ストーリーはみらいの副長・角松洋介と、角松に救出された帝国海軍通信参謀・草加拓海少佐のふたりを中心に展開していくんだけど、正義感と責任感に溢れた熱血漢の角松とクールで頭脳明晰で超然とした態度の中に熱いモノを秘めた草加ってキャラクター設定は、同じかわぐちかいじ作品の『沈黙の艦隊』の海江田四郎と深町洋が逆になったような、まぁ、言ってみればわりとオーソドックスで王道なカタチって言えるのかな。このふたりを中心に、山本五十六や石原莞爾、米内光政といった歴史上の人物も交えながら、太平洋各地だけじゃなく、日本国内はもちろん、南方や満州、さらにはヨーロッパやインド、ワシントンまで世界中を舞台に展開していくストーリーは読み応え十分。まぁ、ストーリーの詳細に触れるとネタバレになるんでやめるけど、正直、一時期はホントに完結させられるのか? ってちょっと不安になったりもした。でも、結論としては、想像してたイメージ以上の終わり方で、正直、期待以上に心地良い読後感だったかな。個人的には、ちょっとビックリな部分もあったりして。

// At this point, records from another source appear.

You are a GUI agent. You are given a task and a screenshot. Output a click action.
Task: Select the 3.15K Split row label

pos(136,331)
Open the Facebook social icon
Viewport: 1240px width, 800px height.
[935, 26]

あと、『終戦のローレライ』からも感じたことだけど、やっぱり、戦後生まれの日本人には近現代史の基礎知識がすごく不足してるなぁ、ってあらためて思ったりもするもちろん自分も含めてもちろん、作者側にはそういう部分を補いたいって意識もあるんだろうし、エンターテイメントととして成立させる以上、ある程度キチンと親切に描かれてるんで、別に特別な知識がなくても読めちゃうし、だからこそ 9 年以上連載が続いて全 43 巻なんて大作になった(つまり、それだけ人気があった。観てないけどアニメ化もされてるし、ゲームになってたりもするらしい)んだけど、これだけ読んで解った気になっちゃう危険性もあるなぁ、って(これまた、もちろん自分も含めて。ちょうど、最新号の『クーリエジャポン』も、日本の教育制度は '臭いモノに蓋' の姿勢で近現代史を避けてるって記事が載ってたけど(香港の記事だったかな?)、まぁ、自分自身の記憶を振り返っても、キチンと教育された記憶はないし。ビックリするくらい。やっぱり、読んでて自分の近現代史の基礎知識のなさを実感する。たぶん、知ってれば知ってるほど楽しめるんだろうし、これで解った気になっちゃマズイよなぁ、って。その辺は読み手のリテラシーっつうか、姿勢の問題になってきちゃうけど。奇しくも草加が生きているということは…、知ることなのだ…」って言ってたけど、まさにその通りだなぁ、って。まぁ、かわぐちかいじ作品に関しては好き・嫌いはあるだろうけど、なんだかんだ言って面白いし、沈黙の艦隊』と並ぶかわぐちかいじの代表作として、日本の漫画史の中でそれなり以上の存在感を放ちながら、長く読み継がれていくじゃないかな、と。